▸ SOURCE EXCERPT:
__________

At the end of December, municipal council member A. Prins, with the support of A et A, submitted a proposal to fill in the Damrak entirely and construct a square exchange building directly opposite Central Station.[4] Not long afterward, others followed Prins’s example. On 30 January 1884, the civic association Burgerplicht submitted an exchange plan for Dam Square, published in 1879 by Muysken and De Kruyff.[5] Shortly thereafter, A.L. van Gendt presented a plan for an exchange designed as a counterpart to the Royal Palace on Dam Square.[6]

All of these proposals were duly reviewed by a committee for their technical and financial feasibility, and for a time it appeared that Van Gendt’s plan would prevail. Even the Alderman for Public Works, Jac. Ankersmit, was persuaded. However, the residents of Dam Square and the Warmoesstraat demanded such exorbitant compensation for expropriation that he failed to secure approval from the municipal council. As a result, the original trapezoidal building site was ultimately reinstated in the competition program.[7]

=== Contest ===
The final competition program[1] and the composition of the jury[2] were announced on 28 June 1884. In order to prevent favoritism and nationalist sentiment, each design was submitted not under the name of its author(s), but under a motto.

__________

▸ INFORMATION SHOWN:
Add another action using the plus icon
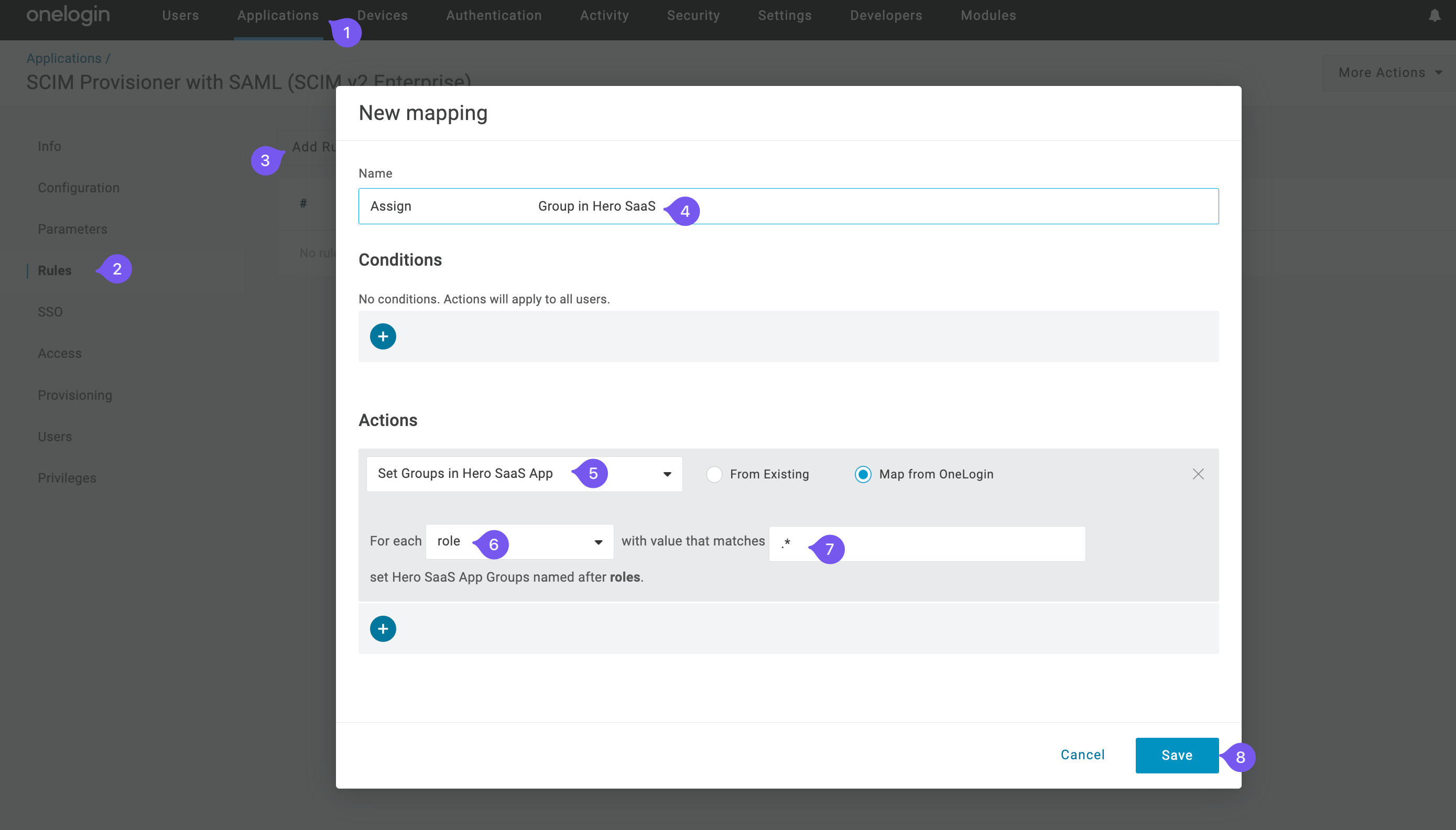 point(383,628)
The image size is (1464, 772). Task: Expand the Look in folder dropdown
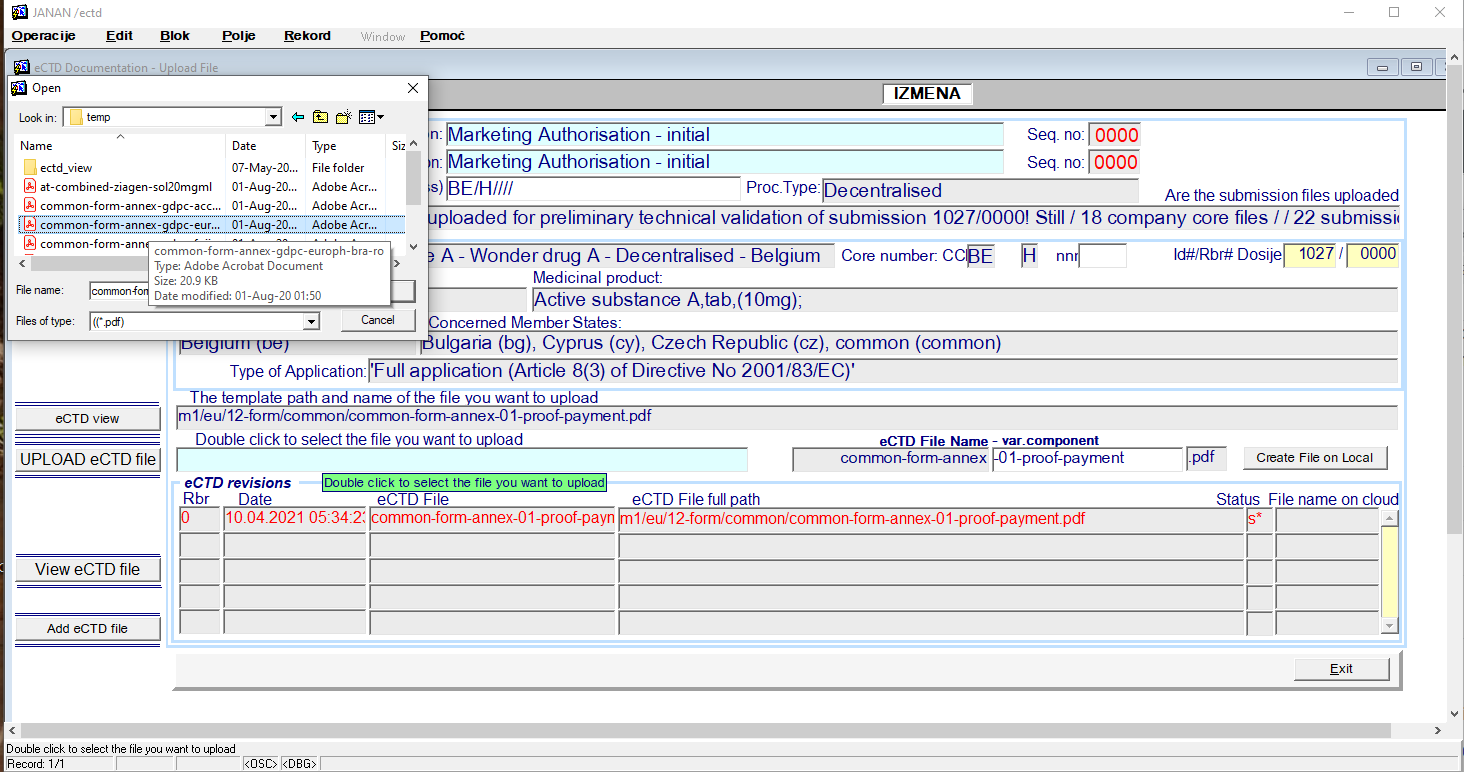[x=273, y=118]
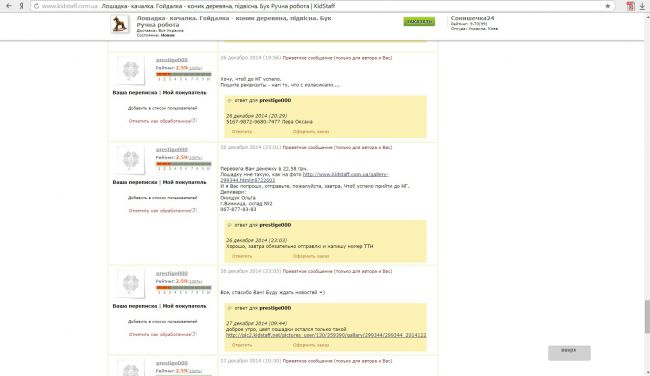Click help icon beside first 'Отметить как обработанное'
The image size is (650, 376).
pyautogui.click(x=194, y=121)
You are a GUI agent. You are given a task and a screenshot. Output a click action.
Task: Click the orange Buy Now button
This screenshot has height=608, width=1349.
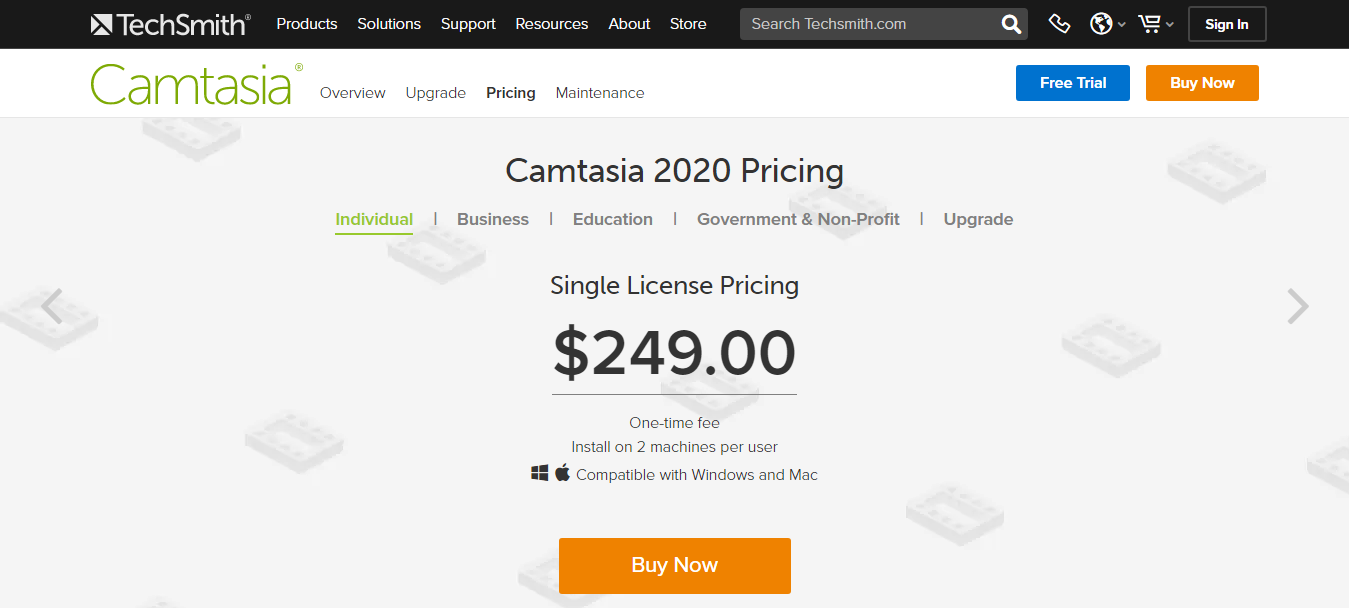(675, 565)
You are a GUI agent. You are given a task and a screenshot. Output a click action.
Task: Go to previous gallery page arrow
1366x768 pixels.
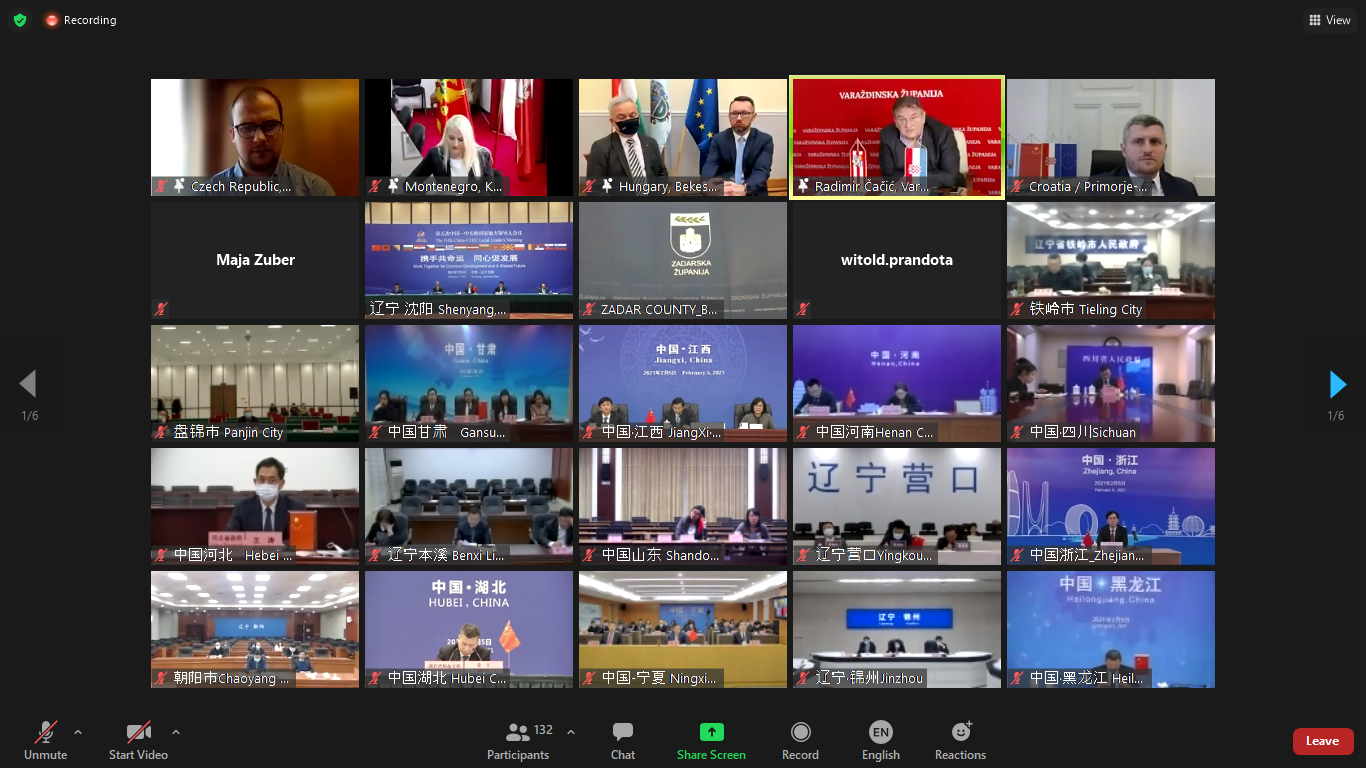[x=28, y=384]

__________

▸ COMPLETE THE FOLLOWING:
**a.** Decide whether each statement agrees with the passage on the Amsterdam exchange proposals. Answer yes or no and quote the deciding words of the passage. (i) The civic association Burgerplicht submitted an exchange plan for Dam Square on 30 January 1884. (ii) Alderman Jac. Ankersmit won the municipal council's approval for Van Gendt's plan. (iii) Competition designs were submitted under a motto rather than under the names of their authors.
**b.** According to the passage on the Amsterdam exchange proposals, on what date were the final competition program and the composition of the jury announced?

▸ TASK SOLUTIONS:
**a.**
(i) Yes: "On 30 January 1884, the civic association Burgerplicht submitted an exchange plan for Dam Square"
(ii) No: "he failed to secure approval from the municipal council"
(iii) Yes: "each design was submitted not under the name of its author(s), but under a motto"

**b.** 28 June 1884